━━ Data listing
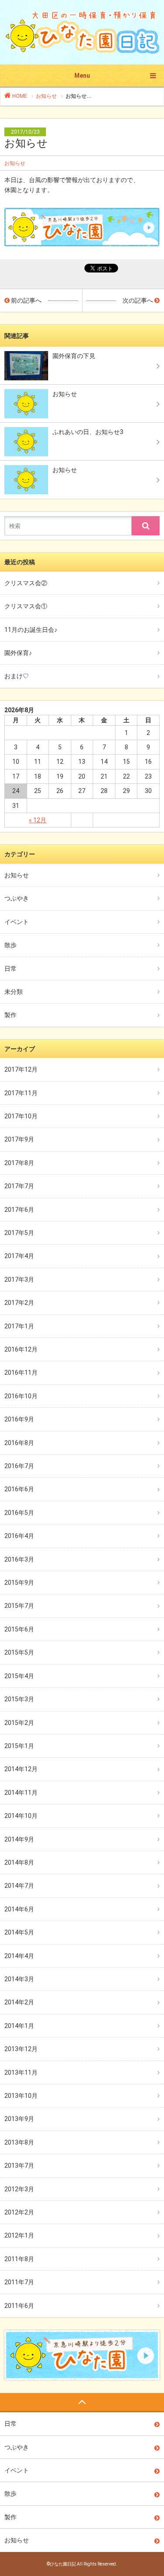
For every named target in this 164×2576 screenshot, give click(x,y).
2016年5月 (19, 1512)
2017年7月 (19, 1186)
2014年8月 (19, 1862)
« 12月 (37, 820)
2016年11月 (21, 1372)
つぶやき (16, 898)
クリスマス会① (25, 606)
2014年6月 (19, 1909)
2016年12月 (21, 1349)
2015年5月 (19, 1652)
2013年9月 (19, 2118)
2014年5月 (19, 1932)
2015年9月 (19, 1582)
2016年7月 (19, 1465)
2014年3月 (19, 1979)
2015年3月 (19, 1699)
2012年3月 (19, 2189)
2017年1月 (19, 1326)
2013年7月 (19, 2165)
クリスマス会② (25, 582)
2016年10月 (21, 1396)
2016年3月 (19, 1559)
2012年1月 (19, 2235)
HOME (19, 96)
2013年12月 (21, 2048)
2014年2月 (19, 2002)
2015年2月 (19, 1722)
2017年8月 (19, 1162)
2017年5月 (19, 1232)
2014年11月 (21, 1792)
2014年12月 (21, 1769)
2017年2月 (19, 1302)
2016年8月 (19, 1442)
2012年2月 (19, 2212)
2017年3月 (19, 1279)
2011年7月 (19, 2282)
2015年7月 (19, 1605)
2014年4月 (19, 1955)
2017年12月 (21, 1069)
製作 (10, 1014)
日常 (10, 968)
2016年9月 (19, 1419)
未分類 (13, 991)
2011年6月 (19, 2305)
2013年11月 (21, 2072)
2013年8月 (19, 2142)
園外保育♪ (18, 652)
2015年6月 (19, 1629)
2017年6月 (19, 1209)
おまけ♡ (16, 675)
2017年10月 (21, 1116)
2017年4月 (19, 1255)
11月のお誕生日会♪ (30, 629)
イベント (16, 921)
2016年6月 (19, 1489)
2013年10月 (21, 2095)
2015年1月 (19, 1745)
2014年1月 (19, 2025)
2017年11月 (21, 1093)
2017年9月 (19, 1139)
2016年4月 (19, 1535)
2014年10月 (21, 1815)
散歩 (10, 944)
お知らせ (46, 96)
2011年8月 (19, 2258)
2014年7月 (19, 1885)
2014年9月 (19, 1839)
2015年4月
━━━━
### What the task asks
Except for the pictures, give all the material above again verbatim.

### Solution to the problem
For every named target in this 164×2576 screenshot, give click(x,y).
2016年5月 (19, 1512)
2017年7月 (19, 1186)
2014年8月 (19, 1862)
« 12月 (37, 820)
2016年11月 (21, 1372)
つぶやき (16, 898)
クリスマス会① (25, 606)
2014年6月 (19, 1909)
2016年12月 (21, 1349)
2015年5月 (19, 1652)
2013年9月 (19, 2118)
2014年5月 (19, 1932)
2015年9月 (19, 1582)
2016年7月 (19, 1465)
2014年3月 (19, 1979)
2015年3月 (19, 1699)
2012年3月 (19, 2189)
2017年1月 (19, 1326)
2013年7月 (19, 2165)
クリスマス会② (25, 582)
2016年10月 (21, 1396)
2016年3月 (19, 1559)
2012年1月 (19, 2235)
HOME (19, 96)
2013年12月 (21, 2048)
2014年2月 (19, 2002)
2015年2月 (19, 1722)
2017年8月 (19, 1162)
2017年5月 (19, 1232)
2014年11月 (21, 1792)
2014年12月 (21, 1769)
2017年2月 (19, 1302)
2016年8月 (19, 1442)
2012年2月 (19, 2212)
2017年3月 (19, 1279)
2011年7月 (19, 2282)
2015年7月 (19, 1605)
2014年4月 (19, 1955)
2017年12月 (21, 1069)
製作 (10, 1014)
日常 (10, 968)
2016年9月 (19, 1419)
未分類 (13, 991)
2011年6月 (19, 2305)
2013年11月 (21, 2072)
2013年8月 (19, 2142)
園外保育♪ (18, 652)
2015年6月 (19, 1629)
2017年6月 (19, 1209)
おまけ♡ (16, 675)
2017年10月 (21, 1116)
2017年4月 (19, 1255)
11月のお誕生日会♪ (30, 629)
イベント (16, 921)
2016年6月 (19, 1489)
2013年10月 (21, 2095)
2015年1月 (19, 1745)
2014年1月 (19, 2025)
2017年11月 (21, 1093)
2017年9月 (19, 1139)
2016年4月 (19, 1535)
2014年10月 (21, 1815)
散歩 (10, 944)
お知らせ (46, 96)
2011年8月 (19, 2258)
2014年7月 (19, 1885)
2014年9月 (19, 1839)
2015年4月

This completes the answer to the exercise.